The Partners in Business program he founded has drawn such speakers as Milton Friedman, Alan Greenspan, Peter Drucker and W. Edwards Deming.
“I’m proud of having been instrumental in getting the Partners program going and its continuance,” Buehler said. “When I say that, I really include the Shingo Prize because that was all a package when I left after 21 years of teaching and working building up the program.”
In Vern’s acceptance speech for The Spirit of Old Main Award, he said his most “treasured accomplishment” was that he married “the talented and beautiful coed, MaRee Clawson of Hyrum.” She passed away in 1990 after battling Parkinson’s disease.
While Vern’s accomplishments and contributions have been impressive, it is something else that draws people to him.
“Our office is a brighter place when Vern comes to visit,” said Alta Markeson, the school’s executive director of development. “He always has a warm smile and a cheerful greeting.

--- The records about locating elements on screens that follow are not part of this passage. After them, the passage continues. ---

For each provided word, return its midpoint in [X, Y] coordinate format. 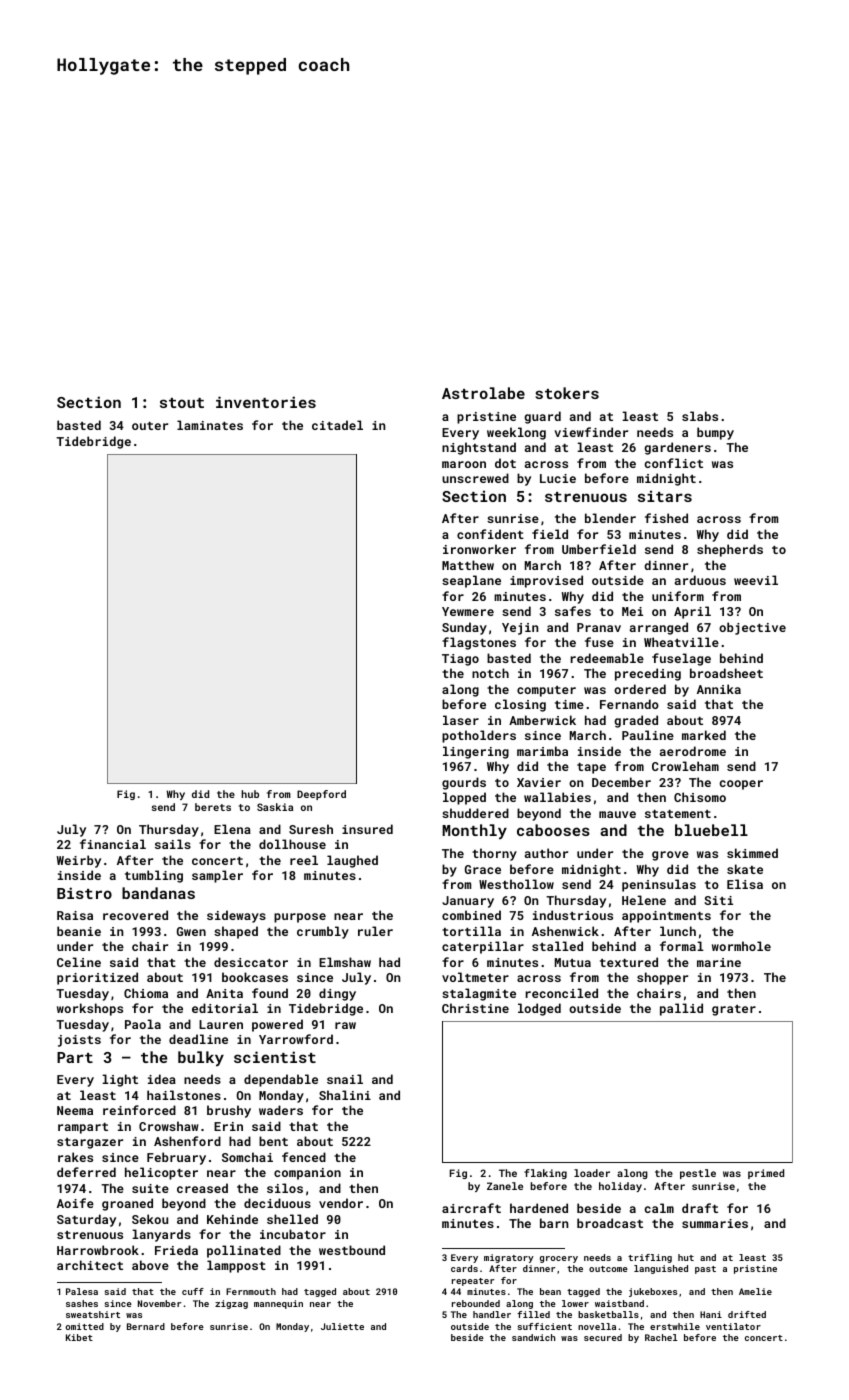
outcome [608, 1269]
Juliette [342, 1326]
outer [150, 426]
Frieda [176, 1250]
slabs [700, 416]
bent [273, 1141]
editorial [225, 1008]
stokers [567, 393]
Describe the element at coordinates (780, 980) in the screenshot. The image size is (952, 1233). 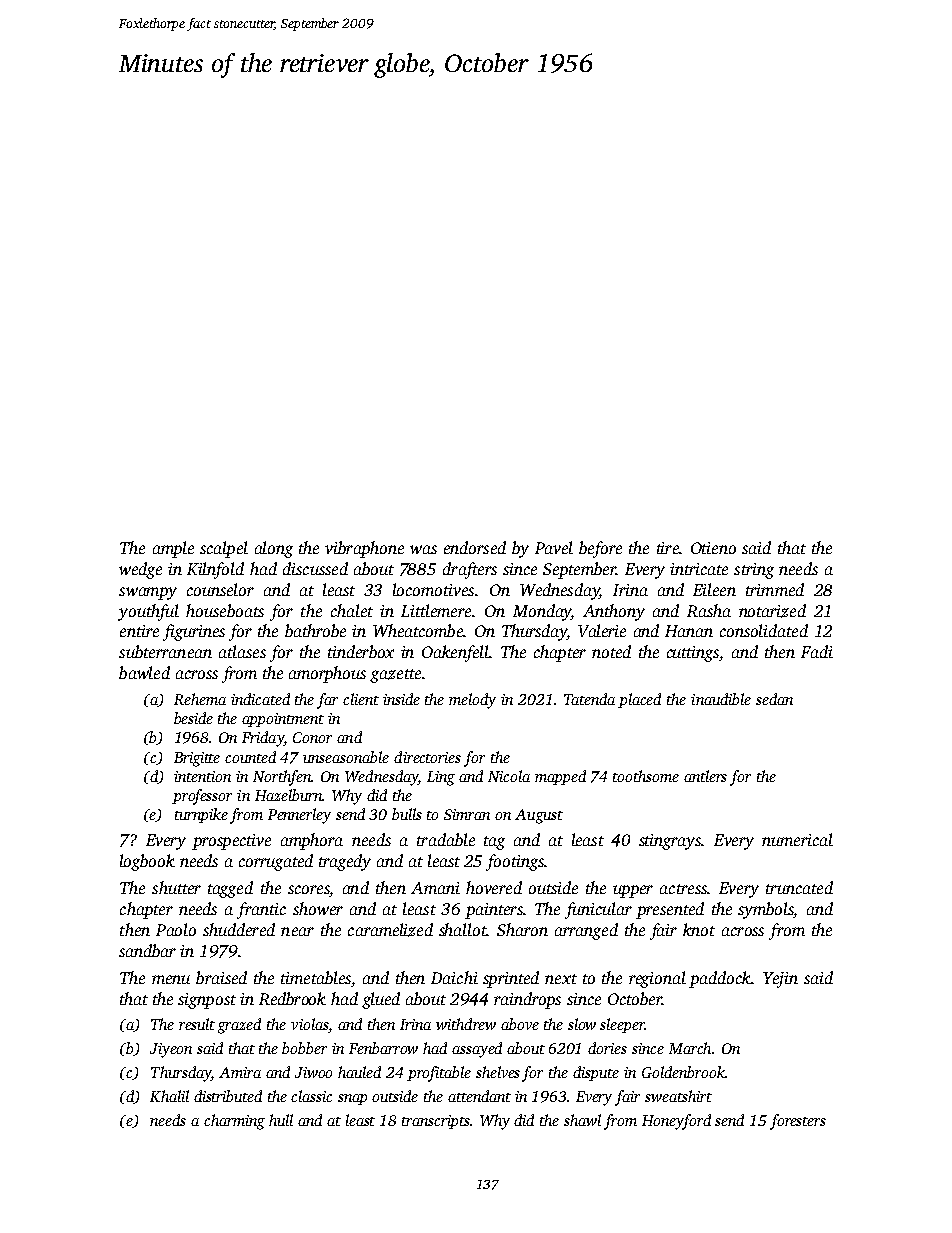
I see `Yejin` at that location.
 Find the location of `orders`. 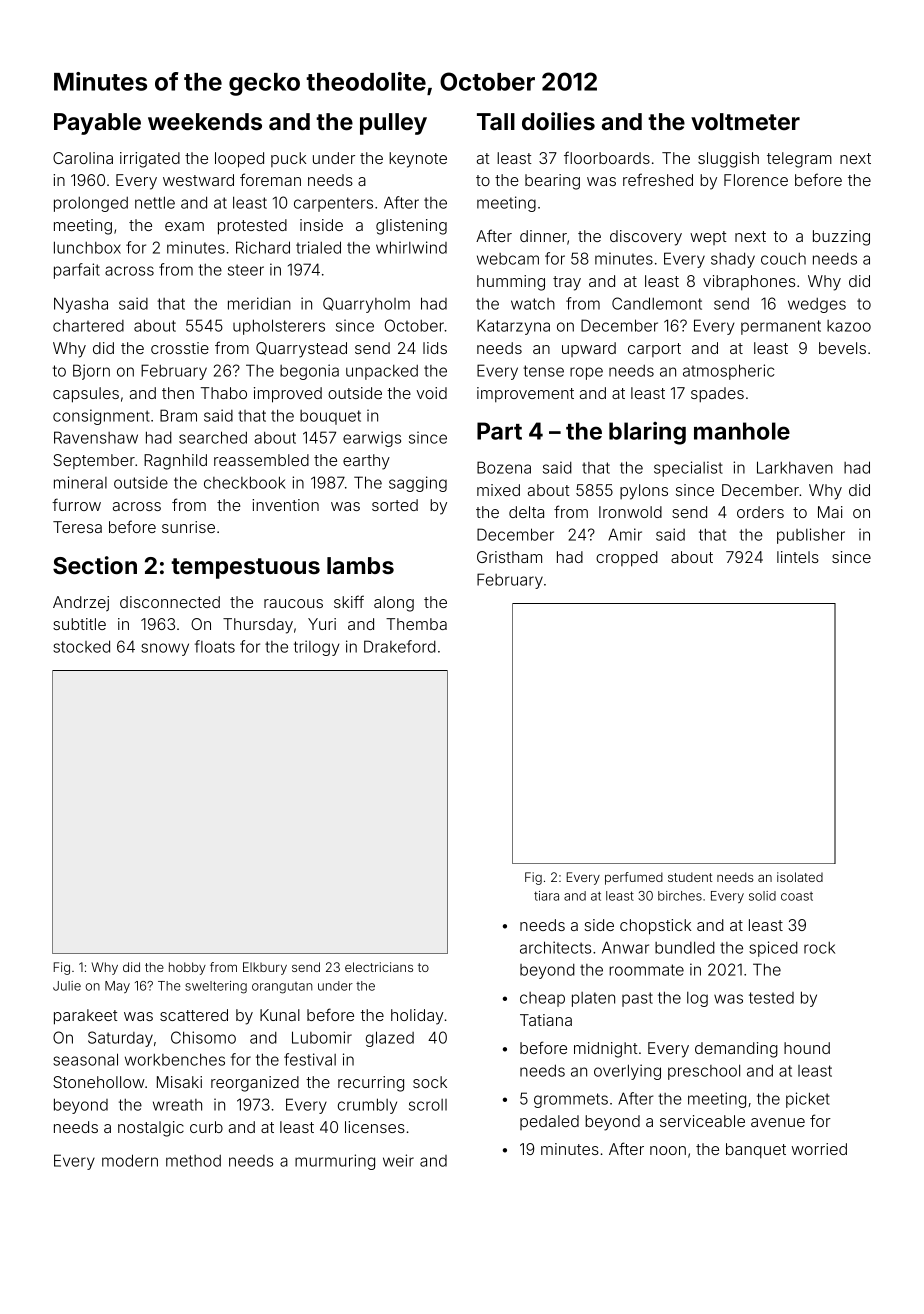

orders is located at coordinates (760, 512).
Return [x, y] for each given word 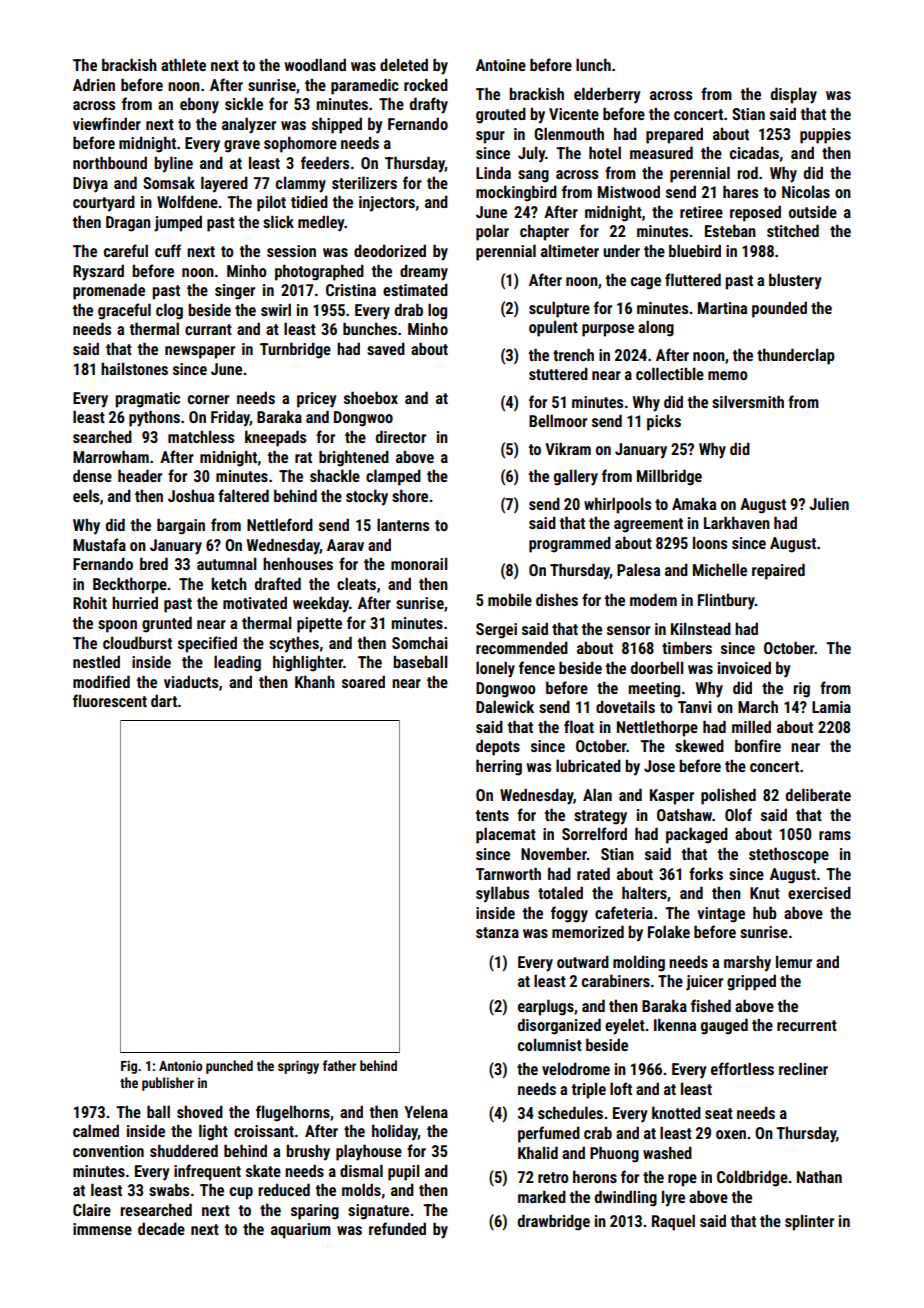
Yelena [426, 1111]
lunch [593, 64]
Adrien [94, 84]
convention [108, 1151]
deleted [404, 64]
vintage [721, 915]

Vern doesn’t have a pretentious bone in his body. We are lucky to have him as an alumnus and an emeritus faculty member, but we are blessed to count him among our friends.”
Recently Vern went to Dallas, Texas, where the Shingo Prize for Operational Excellence had plans for him. They honored him and Norman Bodek, as co-founders of the Shingo Prize, by inducting them both into the Shingo Academy.
It probably won’t be the last time someone wants to give Vern an award. However, his Spirit of Old Main Award may always sum it up best. It reads, “In celebration of his distinguished life, tireless service, visionary philanthropy and abundant influence on Utah State University and the world, tonight we honor a soldier, an academician and a generous heart by proudly bestowing The Spirit of Old Main Award for lifetime achievement on Vern Buehler.”